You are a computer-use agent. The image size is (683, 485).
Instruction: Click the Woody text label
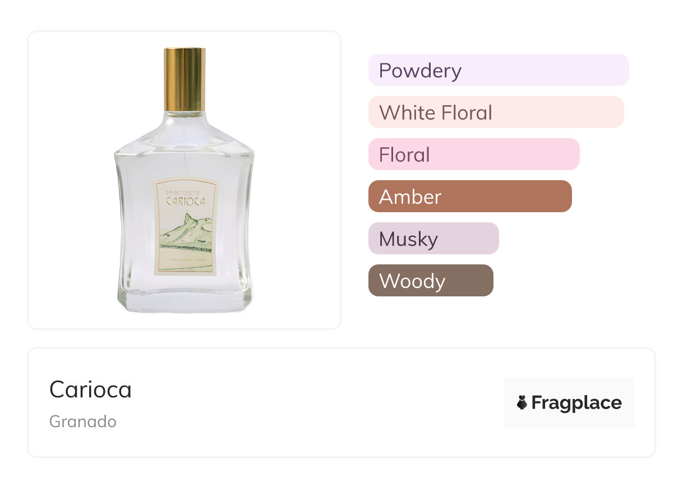412,281
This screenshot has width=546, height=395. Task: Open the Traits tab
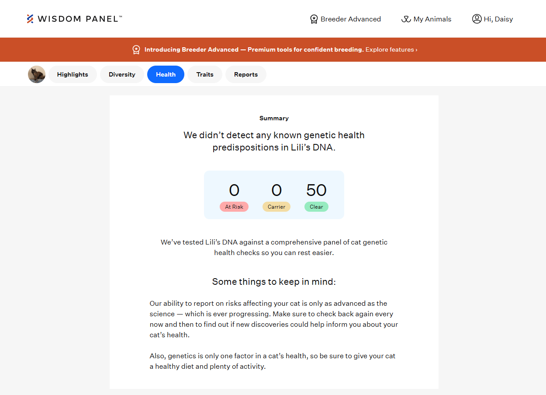(x=205, y=74)
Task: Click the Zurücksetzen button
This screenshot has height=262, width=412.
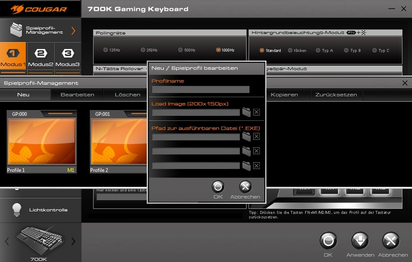Action: tap(336, 95)
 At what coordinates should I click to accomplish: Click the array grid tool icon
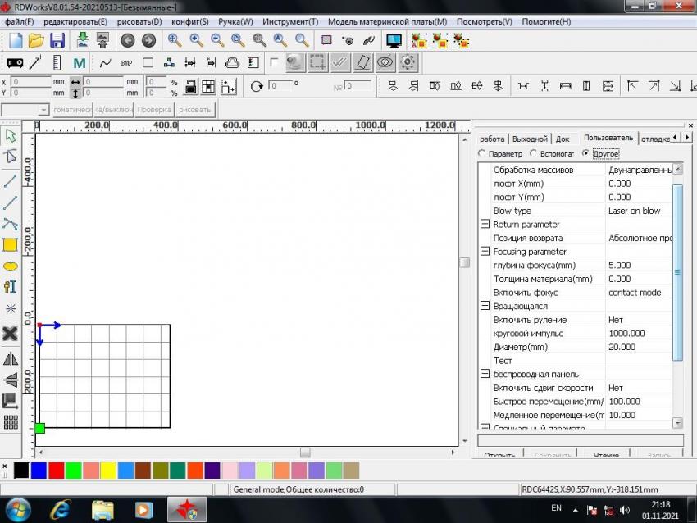[11, 422]
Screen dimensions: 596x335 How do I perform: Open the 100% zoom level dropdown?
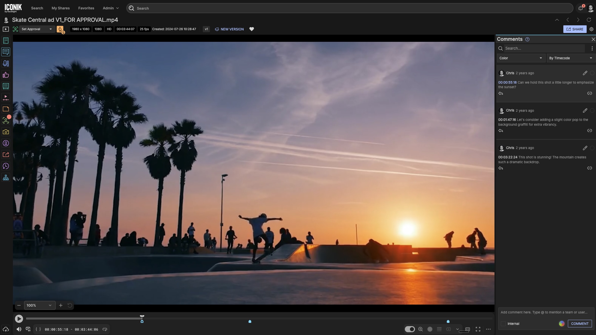(x=39, y=305)
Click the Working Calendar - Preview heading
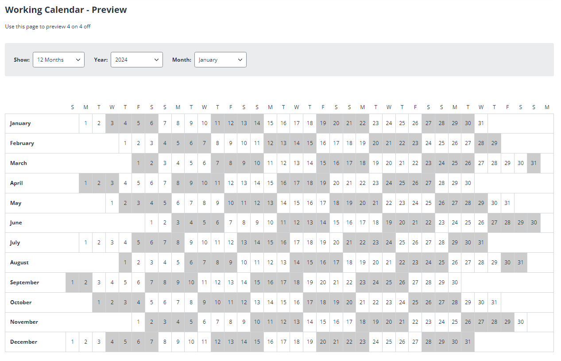Screen dimensions: 561x361 [66, 10]
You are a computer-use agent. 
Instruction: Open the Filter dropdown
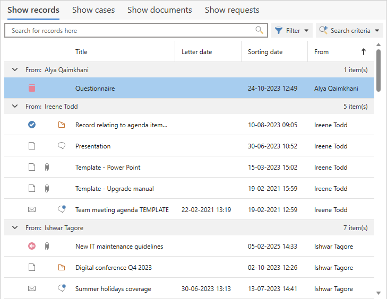(292, 31)
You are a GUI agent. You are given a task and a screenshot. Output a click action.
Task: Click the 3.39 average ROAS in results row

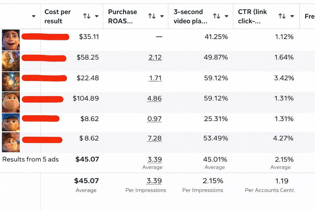(155, 159)
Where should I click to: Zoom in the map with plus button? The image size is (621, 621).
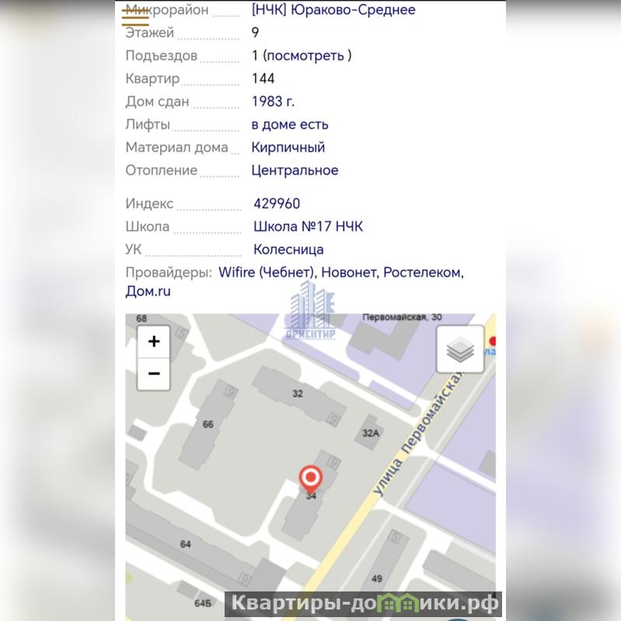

* * * *

_PROBLEM DESCRIPTION_.
Extract the text of every entry above line for line without altering it, and omit the pictures from your answer.

_TASK SOLUTION_.
You are a computer-use agent. The image size is (683, 485).
Instruction: Click the Woody text label
412,281
This screenshot has width=546, height=395. Task: Open the Traits tab
(x=205, y=74)
Task: Click the Zurücksetzen button
This screenshot has height=262, width=412.
Action: tap(336, 95)
 At what coordinates should I click to accomplish: Click the array grid tool icon
[11, 422]
Screen dimensions: 596x335 How do I perform: Open the 100% zoom level dropdown?
(x=39, y=305)
Click the Working Calendar - Preview heading
Screen dimensions: 561x361 [66, 10]
You are a computer-use agent. 
Instruction: Open the Filter dropdown
(292, 31)
You are a GUI agent. You are given a task and a screenshot. Output a click action.
Task: Click the 3.39 average ROAS in results row

(155, 159)
Where should I click to: Zoom in the map with plus button? The image size is (621, 621).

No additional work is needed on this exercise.